Domingos por la Mañana


   Los domingos por la mañana me gustaba mirar por la ventana como los gatos, observando a la gente que espera en la parada de autobus que hay frente a mi casa. Preparaba el café lentamente dejando que el olor de éste impregnase toda la casa. Movía la butaca junto a la ventana y me sentaba el ella mientras dejaba el café en una mesita adyacente. Entonces tomaba un sorbo de café y me preparaba a mirar. Me relajaba y dejaba que el paisaje me llevase.

   Lo primero que imaginaba era como el sol calentaba la calle y como las personas caminaban por ésta una mañana de invierno. Casi todo el mundo ignoraba esta sensación pero de vez en cuando veía alguien en la parada de autobus que miraba al cielo, cerraba los ojos y dejaba que los rayos de luz calentasen su cara. Entonces sonreía y pensaba que durante unos breves instantes esa persona había sido feliz. Quizás el calor momentáneo había traído algún recuerdo como cuando un amor correspondido te mira a los ojos. Quizás fuese la misma sensación. Todavía recuerdo esa sensación, cuando estábamos sentados en aquel sillón en casa de unos amigos y me mirastes en silencio. Durante no más de un segundo sentí el calor en mi cara, como el sol que calienta una mañana de invierno. Y fuí feliz. El pasar de los años no deslucía ese recuerdo y de vez en cuando aparecía como una estrella fugaz mientras miraba por la ventana. Con una sonrisa tomaba otro sorbo de café, algo más amargo y tibio que el primero.
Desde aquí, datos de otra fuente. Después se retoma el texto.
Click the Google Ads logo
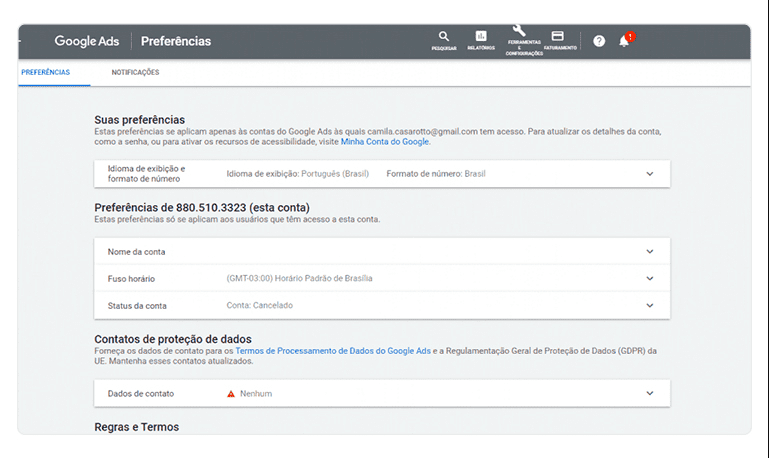The height and width of the screenshot is (458, 769). [x=87, y=41]
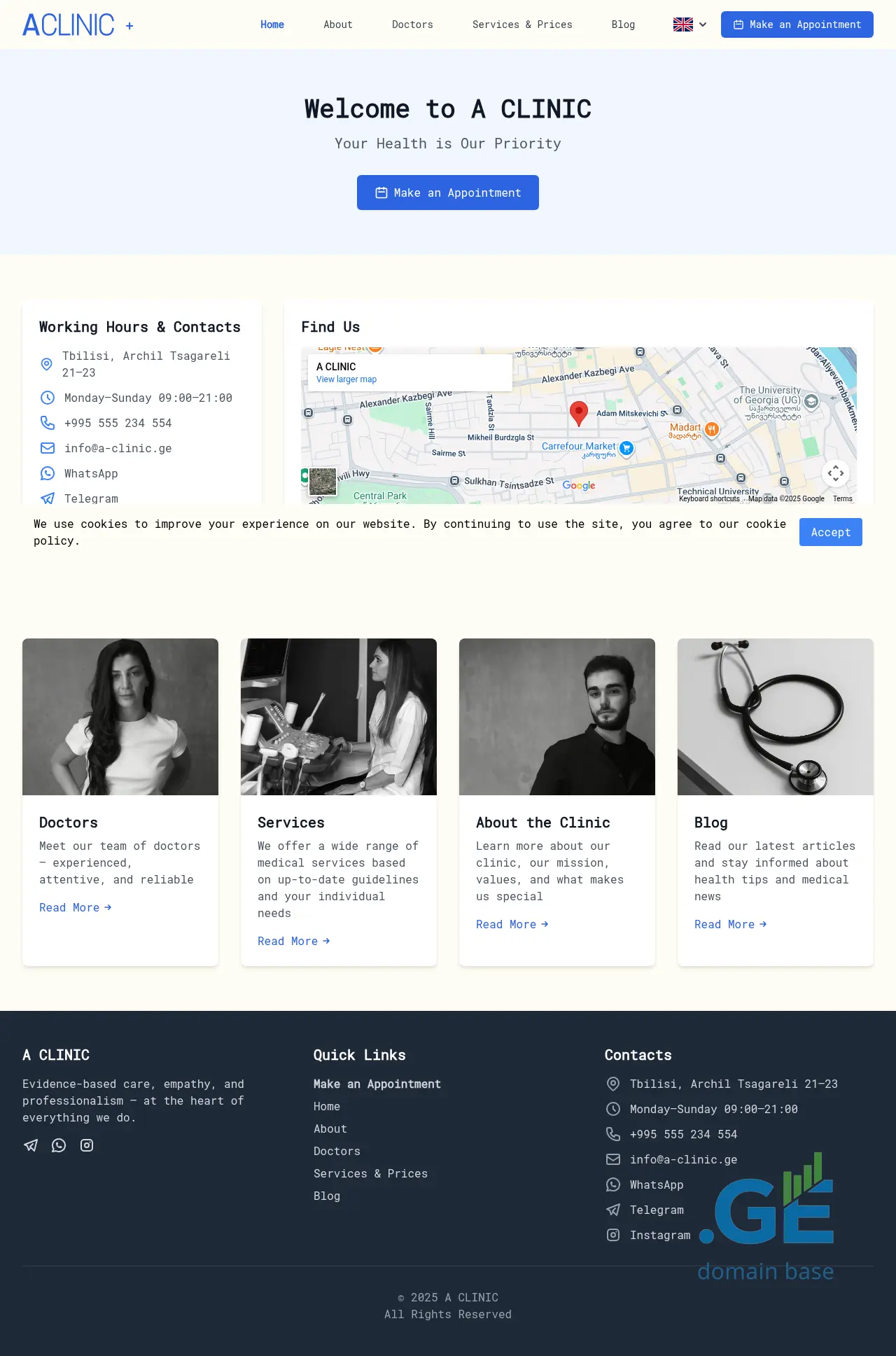
Task: Open the Doctors menu item in navbar
Action: [412, 25]
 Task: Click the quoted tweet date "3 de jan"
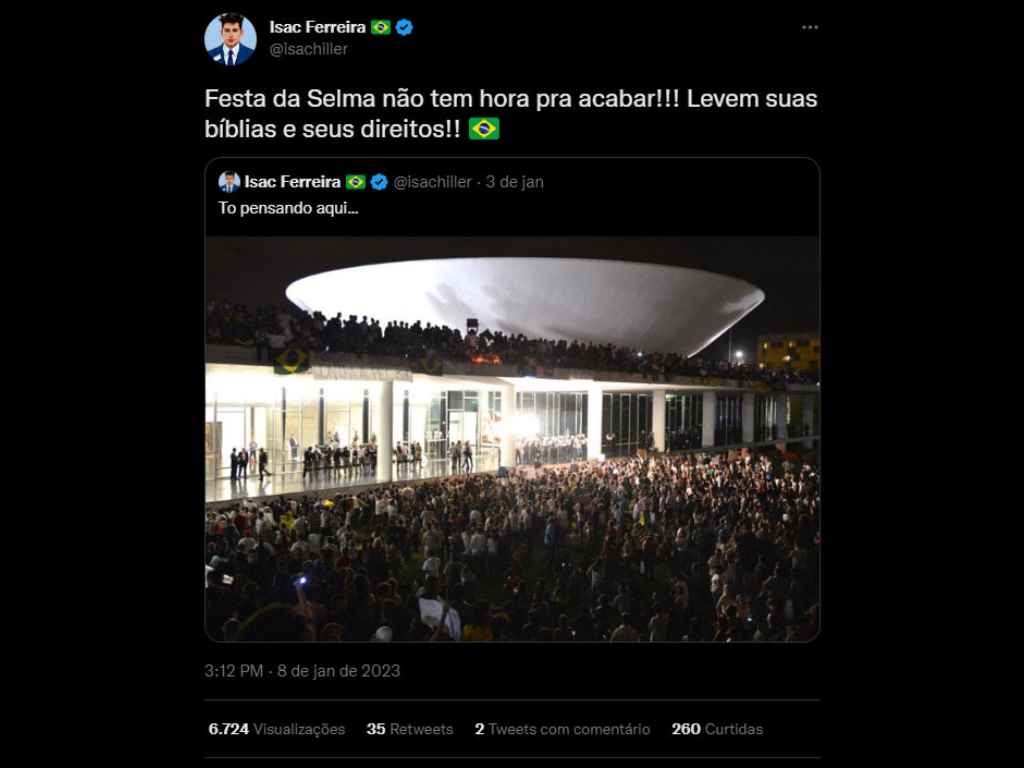515,182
   Imaginaba entonces que sopla el viento. Un viento frío una soleada mañana de otoño. La gente que esperaba junto a la parada de autobus subía la cremallera de sus abrigos, volvía a colocar las bufandas como escudos frente al frío o se acurrucaba junto a su acompañante esperando compartir algo de calor. Casi todo el mundo ponía la misma cara de desagrado exceptuando algún resignado que simplemente volvía a mirar en la dirección de la que provienía el autobus. Alguna vez veía a alguna persona que frente a la estocada del viento gélido parecía sentir dolor, como el de una persona que se enfrenta a una ruptura y ve ante sí la soledad. Buscaba en sí mismo el calor que no podía obtener hasta que finalmente dejaba que el viento se llevase el poco calor acumulado por un sol que no calentaba. En esos momentos invocaba a mis fantasmas para sentir su soplo. Éstos se llevaban mi calor con la añoranza y la soledad de estos días que pasaban junto a tu ausencia. Echaba de menos esas vacaciones que junto al mar, nos dedicábamos a escuchar las olas mientras te abrazaba y el sol se ocultaba en el horizonte. Pienso en los juegos que compartíamos desnudos en la cama hasta que sentía el frío de los cientos de noches que había dormido solo. Y es entonces, y solo entonces, cuando apartaba la mirada de la calle y volvía a tomar otro sorbo de café. 

   Saboreaba el café ya frío, pero que había guardado en su poso parte del azúcar que no había encontrado en los tres primeros sorbos. Dulce y frío. Con estas dos sensaciones contradictorias volvía a mirar por la ventana. Veía que acababa de pasar el autobus y que no había gente en la parada. Imaginaba entonces como sería la próxima persona que esperaría el autobus. Si le tocaría esperar un día en el que el sol calienta o bien si se tendría que calar bien el abrigo para aguantar el viento helado. Decidía entonces que en secreto me citaría con ese desconocido. El próximo domingo durante la hora del café. En el mismo sitio que parecía tan buen lugar como cualquier otro para compartir los recuerdos de un viejo.